Fiscalité personnelle : actualités conventionnelles et étrangères

Publié le 22/07/2020

Conséquences du confinement sur les transfrontaliers et l’application des conventions fiscales, intégration des prélèvements sociaux français dans le champ de la convention franco-américaine, égalité de traitement des résidents français et des résidents suisses au regard des exonérations immobilières, réforme du régime des expatriés résidents non habituels au Portugal : le point sur l’actualité fiscale conventionnelle et étrangère des personnes physiques.

Tour d’horizon des récentes décisions de fiscalité internationale intéressant les personnes physiques.

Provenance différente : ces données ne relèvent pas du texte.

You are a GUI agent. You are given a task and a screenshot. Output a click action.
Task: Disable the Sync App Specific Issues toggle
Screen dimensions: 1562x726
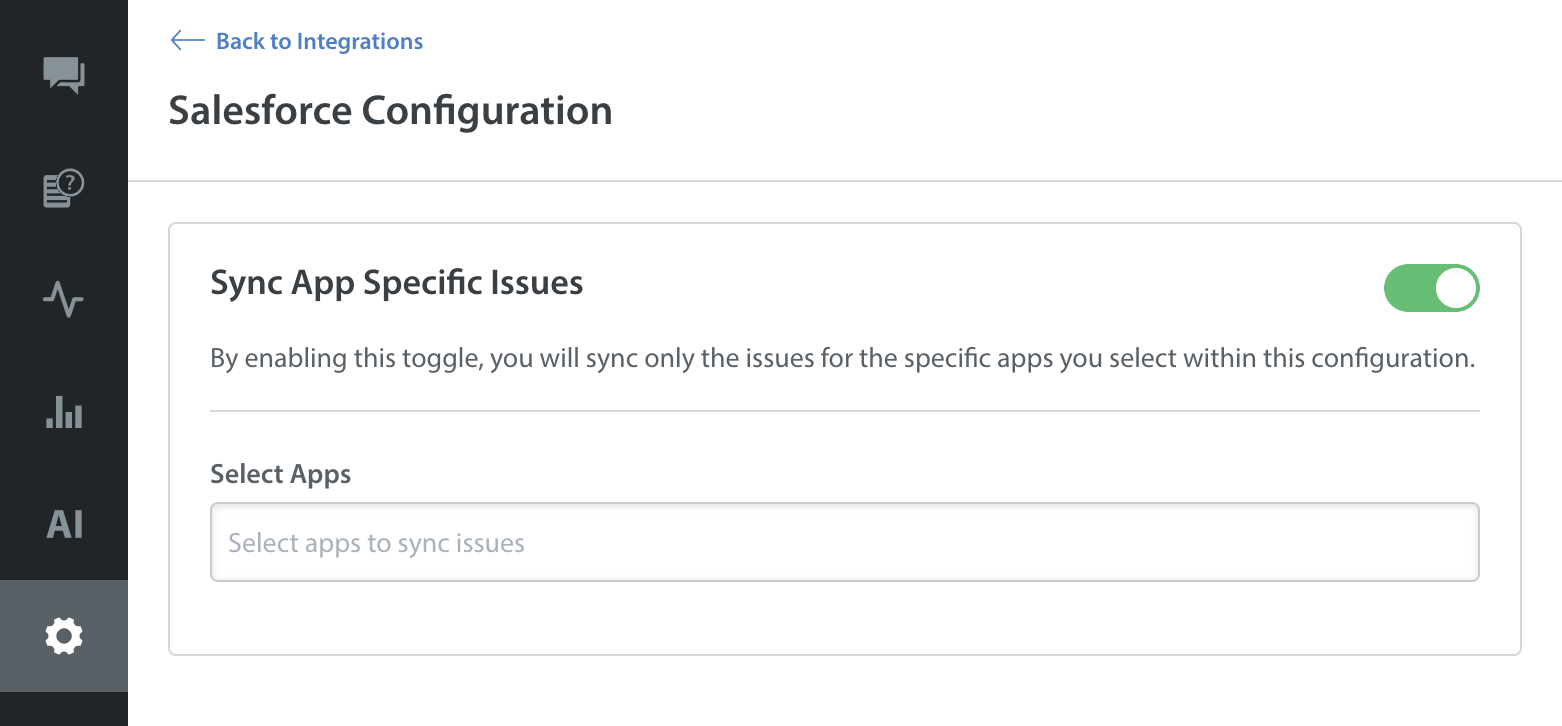pyautogui.click(x=1431, y=288)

Confinement et transfrontaliers

Les travailleurs transfrontaliers se sont inquiétés des éventuelles conséquences fiscales du confinement et de la période de télétravail sur leur statut de transfrontaliers et l’imposition de leurs revenus. Rappelons qu’en principe, l’activité professionnelle doit être exercée exclusivement dans la zone frontalière de l’autre État et non en France.

Le 19 mars 2020, Bercy a indiqué avoir trouvé des accords avec l’Allemagne, la Belgique, le Luxembourg et la Suisse « pour que le maintien à domicile des travailleurs frontaliers n’entraîne pas de conséquence sur le régime d’imposition qui leur est applicable ». Sont concernés les frontaliers travaillant en Belgique, en Suisse ou en Allemagne, qui ne peuvent normalement travailler hors de la zone frontalière que dans la limite d’un certain nombre de jours par an, sous peine de devenir imposables à l’étranger. Cette limite, fixée par des accords amiables complétant les conventions fiscales bilatérales, s’élève à 30 jours pour la Belgique et à 45 jours pour la Suisse et l’Allemagne.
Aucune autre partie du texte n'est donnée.